Yes! Fluid loss of as little as 2% of body weight in adults, and 1% in youths, can affect the body and the brain’s ability to function and has a negative impact on play. This equates to 3 pounds in a 150-pound adult and just 1 pound in a 100-pound youth. Golfers of all ages and ability levels need to be adequately hydrated to maintain strength to hit the ball, maintain focus throughout every shot, and have enough energy to finish strong.
What should I drink to stay hydrated?
Drinking plain water replaces fluid losses, helps to cool the body, and improves blood circulation, which we need to move nutrients and oxygen throughout the body and the brain. On a cool day, when you don’t sweat, you may only need to drink plain water. However, if you sweat a lot playing golf in hot and humid weather, you lose both water and electrolytes (particularly sodium, potassium, calcium, and magnesium). These electrolytes are important for fluid balance, energy level, and muscle activity. So, if you don’t replace them you may start to feel weak, tired, and lack focus. Electrolytes can be replaced through food, however, during long hot rounds on the course, adding an electrolyte tablet or powder can help keep you optimally hydrated.

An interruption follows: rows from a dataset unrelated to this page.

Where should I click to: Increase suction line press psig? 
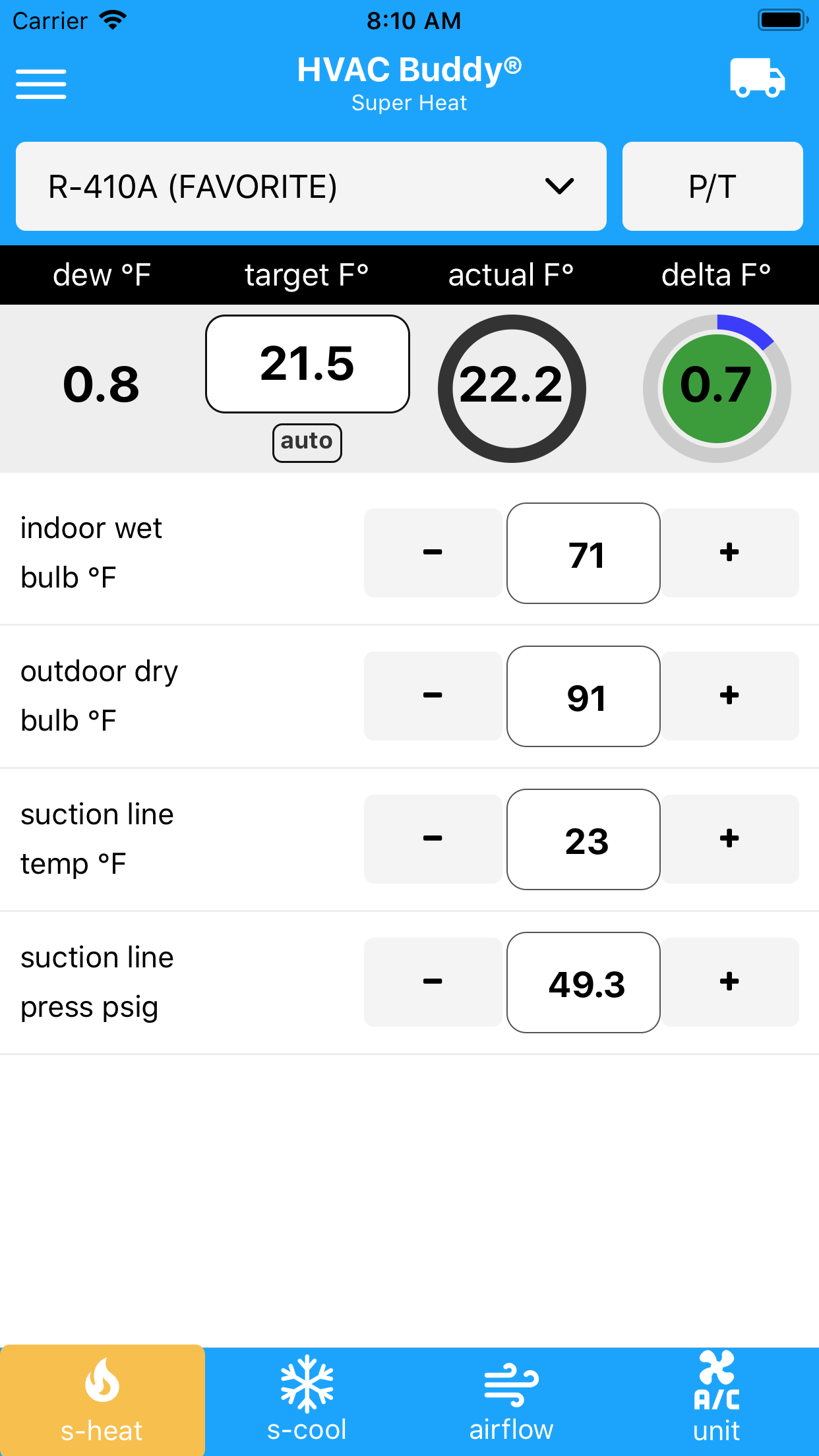point(729,982)
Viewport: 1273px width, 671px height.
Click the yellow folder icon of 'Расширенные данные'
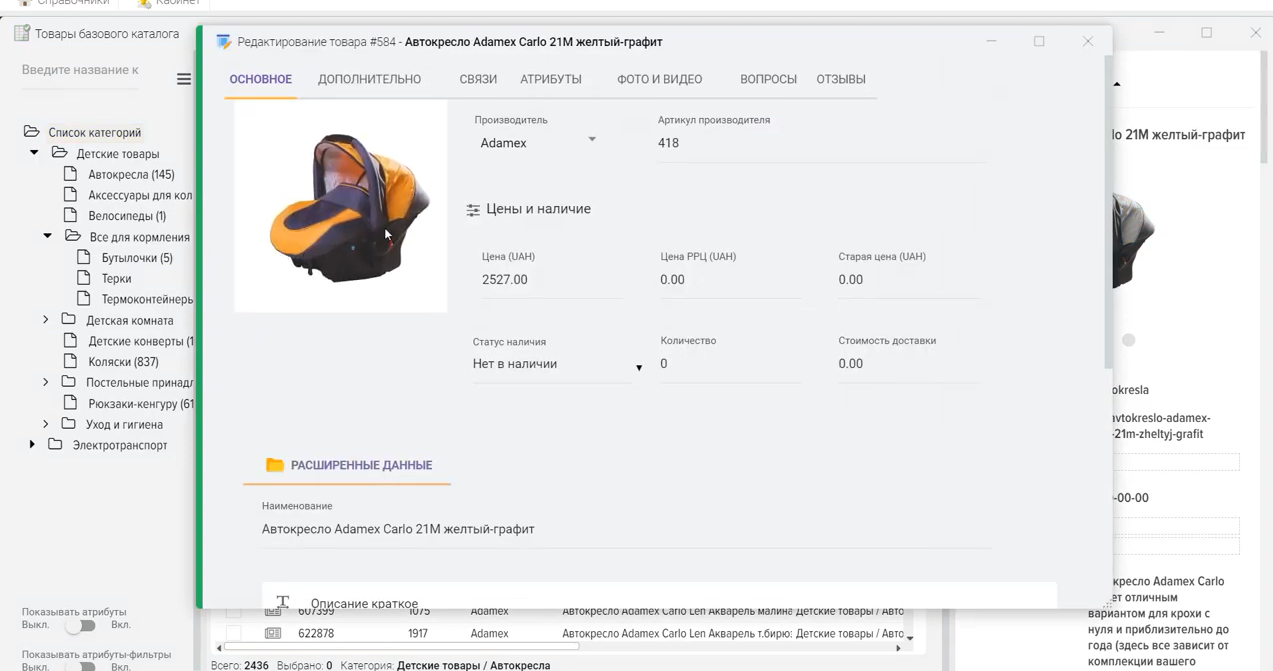(274, 465)
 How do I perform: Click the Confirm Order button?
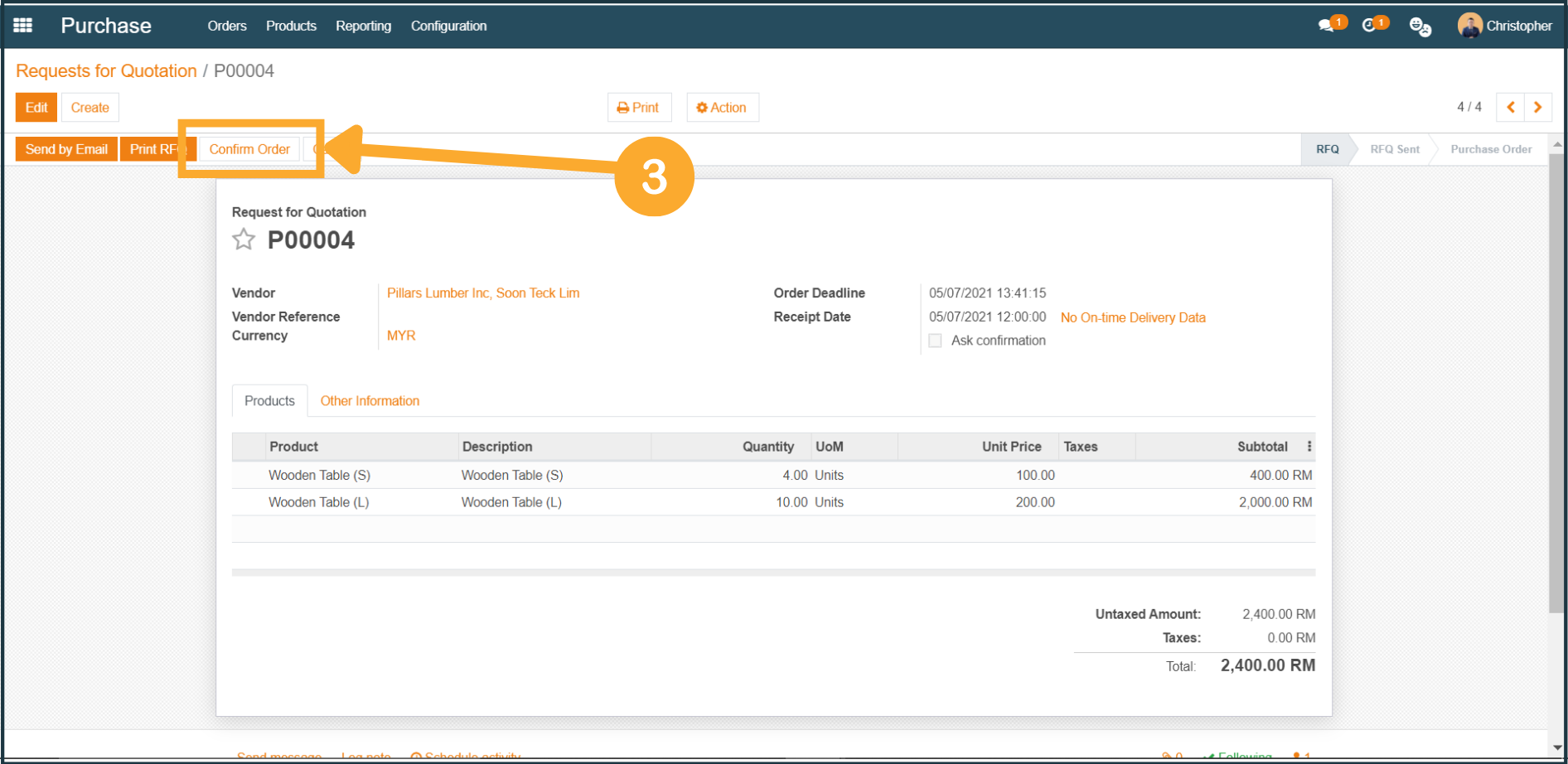click(249, 149)
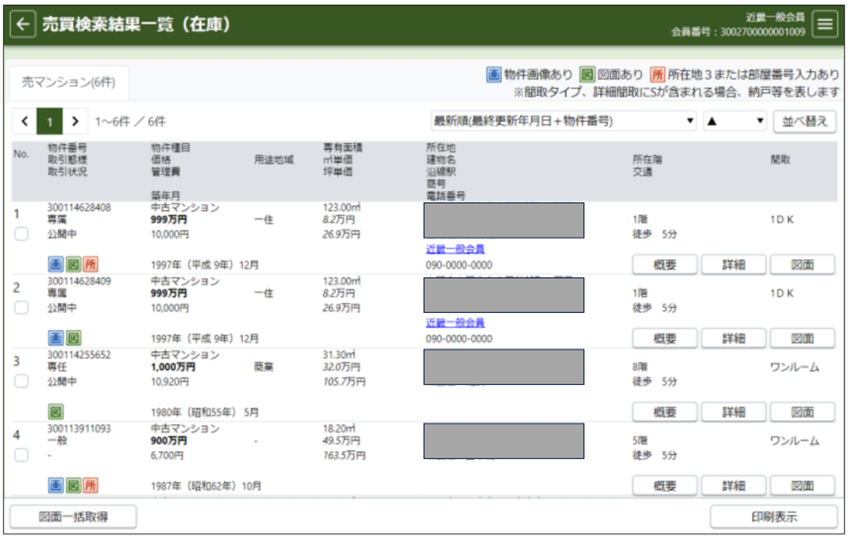Click orange location icon for listing 4
Viewport: 850px width, 538px height.
[x=90, y=485]
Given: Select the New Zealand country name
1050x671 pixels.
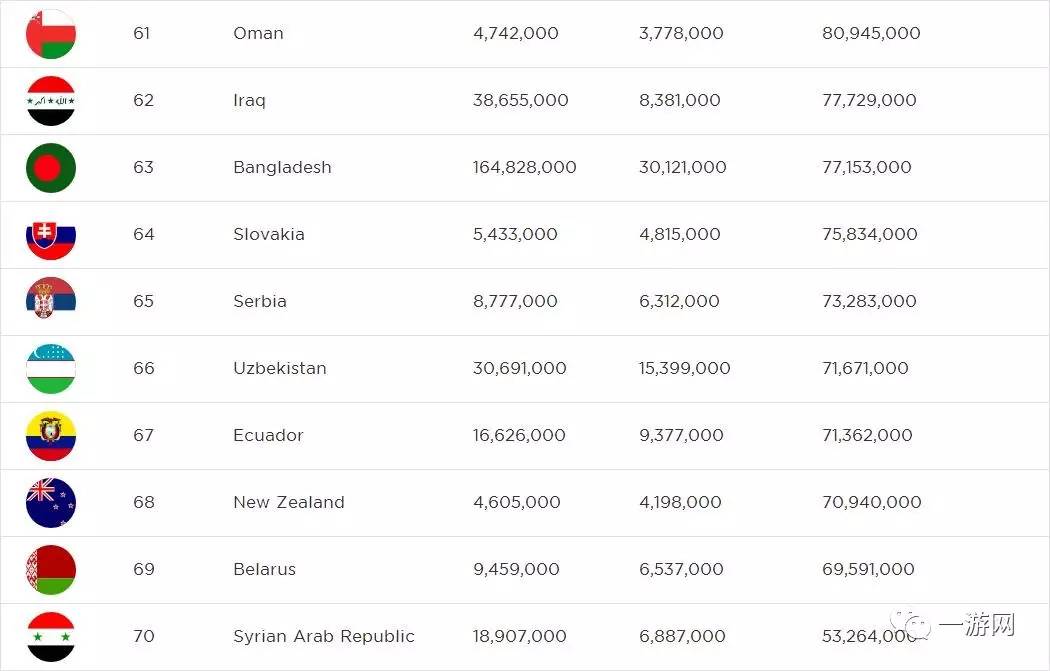Looking at the screenshot, I should (289, 503).
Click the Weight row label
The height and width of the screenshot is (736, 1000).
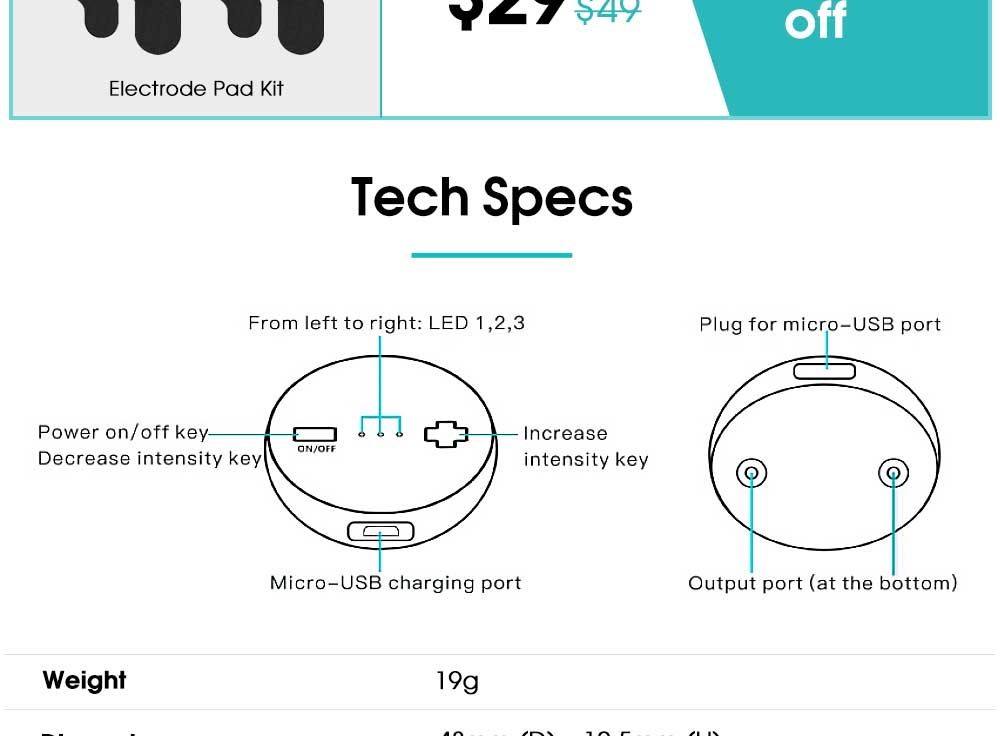tap(84, 681)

What about sports and energy drinks?
Sports and energy drinks contain sugar and/or caffeine which may not be needed by most golfers. If you feel you need a boost of energy, carry snacks with you such as fruit, trail mix, granola bars, whole grain pretzels, peanut butter crackers, or a sandwich. Small to moderate amounts of caffeine may help improve concentration and energy for some golfers, but too much caffeine can be detrimental causing headaches, shakiness, irritability, nausea, and gastrointestinal issues.
Can I drink beer while I play and still stay hydrated?
Consuming alcohol during play not only increases your risk of dehydration, but also impairs play. It decreases concentration, agility, motor skills, balance, strategic decision-making, and the ability to regulate body temperature (particularly concerning in hot weather). While some casual golfers may drink a beer or two on the course (and if you do this, also bring plenty of plain water and snacks!), saving the drinks for the 19th hole can save your game and your health.
So how much do I really need to drink to stay hydrated?
The American Academy of Sports Medicine recommends that adults drink 16-20 oz of fluids within two hours prior to exercise; 4-8 oz every 15-20 minutes during exercise; and replace every pound lost due to sweat with 24 oz of fluid after exercise. While these are general guidelines for all sports, keep in mind that each golfer’s needs are different depending on body size, energy output, weather conditions, sweat rates, and length of time on the course. If you have a hard time keeping track of how much you are drinking, use a water bottle that has ounce markings on it.
How do I know if I am getting dehydrated?
Some signs of mild to moderate dehydration are dizziness, light-headedness, fatigue, nausea, vomiting, muscle cramps, dry mouth, cessation of sweating, and an increased heartbeat. Signs of severe dehydration that may require emergency medical care include mental confusion, severe weakness, high body temperature (over 104℉), and loss of consciousness.
Is it true that you can actually drink too much water?
Yes! Overhydration (hyponatremia) is a serious condition in which too much water has been consumed compared to how much fluid has been lost. When this happens, sodium and other electrolyte concentrations in the blood are watered down. This leads to mental confusion, vomiting, swelling of the hands and feet, and headaches. Emergency medical attention is needed if this happens.
In a nutshell, what are your recommendations for staying hydrated on the course?
Practical tips for staying hydrated:
1. Start your round well-hydrated.
2. Carry water with you at all times.
3. Make a plan to drink at regular intervals (for example, 4 oz at the end of each hole).
4. Add some electrolytes to your water on hot days.
5. Eat hydrating snacks such as fruit and vegetable sticks.
6. Rehydrate with water and eat some food after a round before you unwind with a cocktail.